The Pain Just Is

One day a long time ago, when I worked on the National Mall, I was blessed to have the experience of being just a pale dot, a solitary young white woman, in a virtual sea of Black men–simply by virtue of stepping out of my office building for lunch in the middle of the Million Man March.

I was nervous only that someone might scorn me (even with a sideways glance) for being so out of place. But there was only one of me, and I was met only with friendliness as I gently navigated my way through the crowd. In fact, the one and only notable thing about that day, for me, was just how relaxed, how at ease, how comfortable everyone clearly was.

At first I simply found that reassuring–but then, at some point in that journey across the Mall, it became soul-stopping…as I realized that the only reason that their comfort level was notable was that I had very rarely experienced Black men permitted, permitting themselves, to be so completely at ease, particularly in public spaces.

Classrooms. Offices. Shopping Centers. Parking Lots (!).  Even the integrated humanist commmunity I grew up in…only in their own homes were the older Black men I knew in childhood really close to being fully at ease. I’d never recognized it before, but here it was, the contrast staring me in the face. They didn’t have to think about how they might be perceived that day, didn’t have to worry about evoking fear or suspicion or disdain or anything else. They were surrounded by brothers. They could just be. And it was a quiet-tear inducing joy to behold.
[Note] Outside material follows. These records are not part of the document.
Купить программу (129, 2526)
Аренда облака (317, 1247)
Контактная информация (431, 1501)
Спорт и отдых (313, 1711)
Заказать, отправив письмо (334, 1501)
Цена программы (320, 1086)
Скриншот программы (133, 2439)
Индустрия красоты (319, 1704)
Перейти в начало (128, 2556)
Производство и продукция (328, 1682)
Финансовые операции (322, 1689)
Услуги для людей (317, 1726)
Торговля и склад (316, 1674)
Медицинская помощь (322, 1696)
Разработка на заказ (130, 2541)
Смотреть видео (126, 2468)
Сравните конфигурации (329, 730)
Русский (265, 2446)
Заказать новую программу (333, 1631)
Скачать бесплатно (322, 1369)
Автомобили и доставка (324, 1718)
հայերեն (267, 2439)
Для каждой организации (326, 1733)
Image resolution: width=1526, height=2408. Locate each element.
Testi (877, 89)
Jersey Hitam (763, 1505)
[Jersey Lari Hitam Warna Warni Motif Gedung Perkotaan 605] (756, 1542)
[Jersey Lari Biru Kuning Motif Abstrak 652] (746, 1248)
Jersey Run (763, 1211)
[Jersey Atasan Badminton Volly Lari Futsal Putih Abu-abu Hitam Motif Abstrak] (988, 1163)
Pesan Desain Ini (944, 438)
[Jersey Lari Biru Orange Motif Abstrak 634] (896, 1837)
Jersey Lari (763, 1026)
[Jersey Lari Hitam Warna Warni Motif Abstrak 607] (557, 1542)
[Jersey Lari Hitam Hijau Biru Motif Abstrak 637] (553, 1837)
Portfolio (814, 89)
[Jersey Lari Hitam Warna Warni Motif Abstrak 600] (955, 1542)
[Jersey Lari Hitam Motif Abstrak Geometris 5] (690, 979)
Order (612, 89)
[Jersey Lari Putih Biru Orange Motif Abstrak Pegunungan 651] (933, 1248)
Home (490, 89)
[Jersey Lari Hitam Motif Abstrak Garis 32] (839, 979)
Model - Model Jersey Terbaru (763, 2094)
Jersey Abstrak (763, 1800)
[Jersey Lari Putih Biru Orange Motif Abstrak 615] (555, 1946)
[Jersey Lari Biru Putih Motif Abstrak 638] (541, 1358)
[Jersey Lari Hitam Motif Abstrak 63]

That was 1995, the  year Trayvon Martin was born, eighteen years ago.

Eighteen years before that March, both whites and Blacks had a communal reckoning with the airing of the mini-series Roots, and a confrontation with the “roots” of racial injustice and tension in this country. All of a sudden, Blacks were reminded of a history they had a right to be angry about. And whites were confronted with a history they had reason to be ashamed of. It’s not like we didn’t know that history, but those few nights of TV watching brought it home.

Eighteen years after the March, the sad case of Trayvon Martin reminds any Black citizen who was bold enough to forget, to relax, to be at ease..that really–first Black President notwithstanding–they simply cannot.

It reminds those of us who are of any color and care that there is still a whole lot of work to do.  Trayvon Martin may just be one casualty of many; we may have expected the verdict that ultimately came in (though the information the jury sought on manslaughter charges raised too many of our hopes). But there is no way to look at this case, from start to finish, without seeing all the ways that race came into play. There is no scenario–once you have a determined, armed vigilante in the picture–that would realistically have Trayvon surviving that night.

We all know the system is stacked. We all know, at some level, that Black men still arouse fear and suspicion–in everyone–for no earthly reason but their race.  We know all this.

But Trayvon Martin, and Zimmerman’s acquittal, really brings it home.  The pain of it just is.

And the need among many to question that pain, their inability to understand, just makes it worse. Because it is, worse; worse than we’d let ourselves believe.